## What you are asked to do
Begin at the line that has "Select Folder button" and stop after the line that has "pyautogui.click(x=20, y=311)". Write those lines out again, substituting "eyedropper tool" for "crosshair cursor tool" and leaving everything else unchanged.

## Data lines
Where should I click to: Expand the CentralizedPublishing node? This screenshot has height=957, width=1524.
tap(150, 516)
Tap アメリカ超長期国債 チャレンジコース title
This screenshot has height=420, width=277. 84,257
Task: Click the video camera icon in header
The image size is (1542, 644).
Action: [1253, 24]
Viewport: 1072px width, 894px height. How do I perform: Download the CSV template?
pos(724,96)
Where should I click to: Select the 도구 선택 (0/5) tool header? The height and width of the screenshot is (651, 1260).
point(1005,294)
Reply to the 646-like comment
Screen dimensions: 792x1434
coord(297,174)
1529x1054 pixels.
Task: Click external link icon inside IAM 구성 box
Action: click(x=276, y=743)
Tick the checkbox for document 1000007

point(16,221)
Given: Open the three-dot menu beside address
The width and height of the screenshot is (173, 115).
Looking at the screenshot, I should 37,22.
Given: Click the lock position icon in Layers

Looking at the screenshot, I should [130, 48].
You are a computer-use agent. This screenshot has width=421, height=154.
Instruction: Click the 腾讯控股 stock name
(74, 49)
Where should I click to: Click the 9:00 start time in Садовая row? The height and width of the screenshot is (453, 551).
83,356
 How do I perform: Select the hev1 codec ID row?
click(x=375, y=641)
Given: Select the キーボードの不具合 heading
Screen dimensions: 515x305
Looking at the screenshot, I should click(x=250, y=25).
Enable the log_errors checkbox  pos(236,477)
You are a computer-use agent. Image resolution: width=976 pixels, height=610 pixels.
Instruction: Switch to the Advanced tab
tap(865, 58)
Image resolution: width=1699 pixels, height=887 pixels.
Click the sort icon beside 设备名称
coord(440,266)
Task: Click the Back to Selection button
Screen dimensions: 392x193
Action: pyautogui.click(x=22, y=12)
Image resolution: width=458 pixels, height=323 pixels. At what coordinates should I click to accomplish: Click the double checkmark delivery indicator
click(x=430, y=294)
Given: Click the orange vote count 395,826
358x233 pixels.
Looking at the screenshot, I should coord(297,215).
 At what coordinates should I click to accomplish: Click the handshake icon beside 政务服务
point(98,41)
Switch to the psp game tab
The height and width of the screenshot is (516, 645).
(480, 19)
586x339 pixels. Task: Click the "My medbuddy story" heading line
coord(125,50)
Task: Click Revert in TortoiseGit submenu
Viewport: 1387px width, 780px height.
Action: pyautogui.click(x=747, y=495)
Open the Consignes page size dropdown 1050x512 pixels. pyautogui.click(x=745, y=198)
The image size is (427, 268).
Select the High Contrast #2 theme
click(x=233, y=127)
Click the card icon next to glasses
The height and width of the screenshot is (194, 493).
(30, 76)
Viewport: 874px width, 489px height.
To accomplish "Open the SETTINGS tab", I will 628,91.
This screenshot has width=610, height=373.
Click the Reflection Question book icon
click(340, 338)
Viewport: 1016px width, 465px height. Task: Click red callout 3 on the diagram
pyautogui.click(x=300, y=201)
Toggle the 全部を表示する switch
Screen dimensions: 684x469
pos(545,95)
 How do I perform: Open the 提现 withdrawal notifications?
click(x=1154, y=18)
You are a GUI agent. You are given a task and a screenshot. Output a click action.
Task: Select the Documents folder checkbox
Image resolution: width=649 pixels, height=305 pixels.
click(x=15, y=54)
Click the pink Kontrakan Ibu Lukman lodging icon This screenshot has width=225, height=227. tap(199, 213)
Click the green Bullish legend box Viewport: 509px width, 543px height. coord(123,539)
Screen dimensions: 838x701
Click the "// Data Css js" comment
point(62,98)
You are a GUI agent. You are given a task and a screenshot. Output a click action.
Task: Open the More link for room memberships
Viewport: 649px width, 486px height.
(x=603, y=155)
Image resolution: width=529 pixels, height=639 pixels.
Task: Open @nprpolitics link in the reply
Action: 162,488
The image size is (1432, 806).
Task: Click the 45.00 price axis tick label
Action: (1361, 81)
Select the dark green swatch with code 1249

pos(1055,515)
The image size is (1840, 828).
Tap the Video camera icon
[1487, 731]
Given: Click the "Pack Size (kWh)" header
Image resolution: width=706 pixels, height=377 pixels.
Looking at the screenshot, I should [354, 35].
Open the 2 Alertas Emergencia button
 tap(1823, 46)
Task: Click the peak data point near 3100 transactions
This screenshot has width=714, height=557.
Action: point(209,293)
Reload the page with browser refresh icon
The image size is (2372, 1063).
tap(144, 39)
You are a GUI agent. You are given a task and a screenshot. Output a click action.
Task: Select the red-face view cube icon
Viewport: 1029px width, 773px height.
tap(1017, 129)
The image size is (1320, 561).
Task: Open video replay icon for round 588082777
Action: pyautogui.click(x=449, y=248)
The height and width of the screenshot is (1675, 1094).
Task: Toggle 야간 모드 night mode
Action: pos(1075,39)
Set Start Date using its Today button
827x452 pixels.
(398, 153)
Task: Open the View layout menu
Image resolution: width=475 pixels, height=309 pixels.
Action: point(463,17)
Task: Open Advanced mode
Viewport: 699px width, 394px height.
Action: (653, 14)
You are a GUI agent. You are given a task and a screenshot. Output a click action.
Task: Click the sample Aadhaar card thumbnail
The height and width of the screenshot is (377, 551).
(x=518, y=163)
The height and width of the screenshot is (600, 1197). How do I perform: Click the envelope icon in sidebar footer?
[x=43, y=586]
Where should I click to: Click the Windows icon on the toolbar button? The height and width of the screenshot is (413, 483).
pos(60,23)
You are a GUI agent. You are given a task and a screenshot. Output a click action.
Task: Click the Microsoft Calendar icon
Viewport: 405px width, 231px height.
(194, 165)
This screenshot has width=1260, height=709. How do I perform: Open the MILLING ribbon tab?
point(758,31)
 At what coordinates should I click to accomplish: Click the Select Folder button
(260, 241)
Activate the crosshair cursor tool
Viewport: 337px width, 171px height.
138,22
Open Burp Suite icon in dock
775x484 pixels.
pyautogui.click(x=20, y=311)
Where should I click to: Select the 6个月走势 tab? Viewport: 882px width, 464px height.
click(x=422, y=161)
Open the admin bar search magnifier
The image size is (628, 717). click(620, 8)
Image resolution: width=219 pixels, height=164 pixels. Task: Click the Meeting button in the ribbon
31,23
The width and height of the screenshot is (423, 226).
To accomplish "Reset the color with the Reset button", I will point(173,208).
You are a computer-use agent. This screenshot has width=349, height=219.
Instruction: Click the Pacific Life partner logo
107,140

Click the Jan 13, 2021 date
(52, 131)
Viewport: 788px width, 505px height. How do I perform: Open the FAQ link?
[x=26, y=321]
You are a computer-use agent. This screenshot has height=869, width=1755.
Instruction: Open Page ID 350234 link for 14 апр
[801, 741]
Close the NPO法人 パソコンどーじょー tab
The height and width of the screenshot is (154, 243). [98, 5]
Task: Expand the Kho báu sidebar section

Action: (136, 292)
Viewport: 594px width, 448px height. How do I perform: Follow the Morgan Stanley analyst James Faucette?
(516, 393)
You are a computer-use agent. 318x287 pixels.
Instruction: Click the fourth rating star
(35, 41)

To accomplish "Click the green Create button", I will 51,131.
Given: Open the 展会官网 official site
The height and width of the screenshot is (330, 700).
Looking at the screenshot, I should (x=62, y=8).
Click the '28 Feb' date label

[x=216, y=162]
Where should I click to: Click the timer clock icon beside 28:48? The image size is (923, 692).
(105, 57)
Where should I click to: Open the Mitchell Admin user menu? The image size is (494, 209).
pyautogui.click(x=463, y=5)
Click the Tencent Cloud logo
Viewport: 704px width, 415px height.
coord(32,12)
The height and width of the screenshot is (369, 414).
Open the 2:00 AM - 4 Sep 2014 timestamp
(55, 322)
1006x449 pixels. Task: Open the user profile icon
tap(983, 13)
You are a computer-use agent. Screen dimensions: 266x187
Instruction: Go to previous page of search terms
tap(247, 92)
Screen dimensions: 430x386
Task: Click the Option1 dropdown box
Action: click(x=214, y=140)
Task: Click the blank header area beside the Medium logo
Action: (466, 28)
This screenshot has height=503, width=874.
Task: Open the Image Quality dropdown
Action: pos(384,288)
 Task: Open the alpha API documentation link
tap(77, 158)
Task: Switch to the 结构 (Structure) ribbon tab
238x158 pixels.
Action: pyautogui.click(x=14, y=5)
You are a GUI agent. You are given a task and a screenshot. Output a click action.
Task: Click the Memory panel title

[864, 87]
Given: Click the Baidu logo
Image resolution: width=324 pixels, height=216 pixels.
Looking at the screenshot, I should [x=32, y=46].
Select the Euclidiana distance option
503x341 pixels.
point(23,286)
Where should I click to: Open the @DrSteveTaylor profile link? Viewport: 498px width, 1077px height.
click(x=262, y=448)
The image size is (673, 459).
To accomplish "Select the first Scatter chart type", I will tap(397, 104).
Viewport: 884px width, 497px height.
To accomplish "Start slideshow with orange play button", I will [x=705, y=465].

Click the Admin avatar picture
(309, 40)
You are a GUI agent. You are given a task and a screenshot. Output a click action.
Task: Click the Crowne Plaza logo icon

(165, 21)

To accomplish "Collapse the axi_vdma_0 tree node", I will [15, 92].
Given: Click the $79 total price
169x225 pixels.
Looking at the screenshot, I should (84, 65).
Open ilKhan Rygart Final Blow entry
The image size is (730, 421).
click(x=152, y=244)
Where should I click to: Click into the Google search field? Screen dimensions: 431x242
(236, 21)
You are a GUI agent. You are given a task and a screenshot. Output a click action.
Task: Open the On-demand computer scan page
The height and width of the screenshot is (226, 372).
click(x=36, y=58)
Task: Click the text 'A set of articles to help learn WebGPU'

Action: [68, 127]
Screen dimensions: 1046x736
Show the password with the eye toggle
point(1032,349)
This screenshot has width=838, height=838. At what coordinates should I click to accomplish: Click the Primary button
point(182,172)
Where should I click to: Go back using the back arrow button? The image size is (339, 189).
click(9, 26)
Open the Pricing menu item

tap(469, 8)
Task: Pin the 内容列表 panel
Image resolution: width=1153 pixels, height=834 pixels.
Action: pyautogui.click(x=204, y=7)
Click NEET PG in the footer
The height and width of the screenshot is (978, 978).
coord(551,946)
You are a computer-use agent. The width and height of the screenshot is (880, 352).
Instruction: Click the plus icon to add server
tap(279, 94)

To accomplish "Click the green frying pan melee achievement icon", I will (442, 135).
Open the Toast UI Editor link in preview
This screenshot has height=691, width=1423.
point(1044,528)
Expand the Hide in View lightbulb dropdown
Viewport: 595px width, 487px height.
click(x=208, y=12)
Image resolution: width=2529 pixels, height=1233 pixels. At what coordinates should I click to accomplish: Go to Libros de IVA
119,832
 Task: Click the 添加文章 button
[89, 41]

## Expected output
 At what coordinates should I click to accomplish: Click the Select Folder button
(260, 241)
Activate the eyedropper tool
Viewport: 337px width, 171px height.
138,22
Open Burp Suite icon in dock
775x484 pixels.
pyautogui.click(x=20, y=311)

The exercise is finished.